I believe circular economy action plans are being developed for 11 waste categories by the Niti Aayog. For electronics, this is all electronic waste from electronic products, lithium-ion batteries, solar panels, etc. India is the third largest producer of electronic waste after China and the United States. More than 95% of this waste is treated by the informal sector. According to a report by the Central Pollution Control Board, in 2019-20 India generated 1,014,961.2 tonnes of e-waste from 21 types of electrical and electronic equipment (EEE). The electronic waste stream contains various materials, including hazardous substances such as lead, polychlorinated biphenyls (PCBs), mercury, etc. and valuable substances such as iron, steel, copper, aluminum and plastics. These require special handling and cannot be dumped in landfills.
Although most electronics manufacturers promise long-lasting products and mention “wear-resistant”, you are expected to replace them periodically, instead of opting for upgrades which could lengthen the cycle. life of the product. These frequent and unnecessary buybacks create e-waste and limit affordability. Most companies work on the concept of forced obsolescence. This can be implemented in several ways. For example, if you are using the latest software version, an Apple phone slows down. Europe fined Apple 25 million euros for this. Printers have chips that prevent ink cartridges from being used after a certain threshold of use.
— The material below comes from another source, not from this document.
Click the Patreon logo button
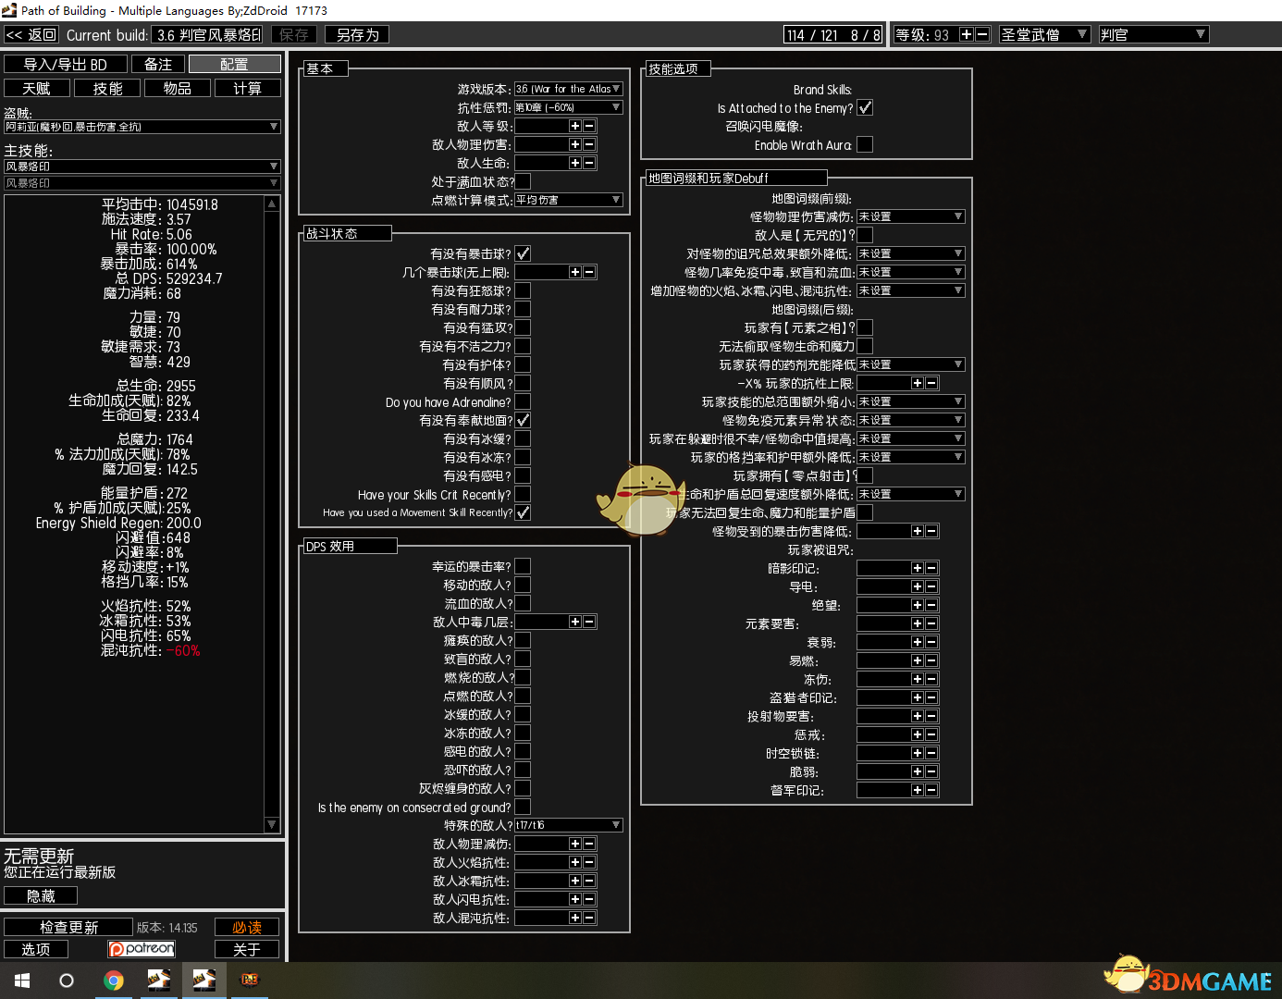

Therefore, there is a huge “right to repair” movement taking place all over the world. The basis for such a move is that in the absence of competition, manufacturers charge excessive costs for repairs or third-party alternatives. Governments around the world are creating laws to this effect. In November 2021, the European Parliament passed a resolution requiring certain products like televisions to be repaired free of charge for a certain period of time. This is deeply linked to the environmental impact of e-waste and also aligned with EU policy objectives to create a sustainable market for clean and competitive technologies. However, this does not take into account “tricks of the trade” like planned obsolescence and the “void warranty” strategy.
There is an urgent need for a “right to repair” policy in India. I believe MeitY is reviewing it but it needs to be prioritized and introduced urgently. In a country like ours, there is absolutely no need for planned obsolescence. And extending the life of electronic products is essential for the circular economy. For a country like India, the “right to repair” would mean lower cost of ownership and the creation of huge job opportunities by having millions of small repair shops.
Jaideep Prabhu of the Judge Business School at the University of Cambridge thinks India can lead the way to a circular economy. According to him, India has developed three pillars of circularity – resource sharing, self-made goods and reuse – recycling. India has a philosophical tradition of being able to live well without excessive possessions. He can offer this worldview to the world.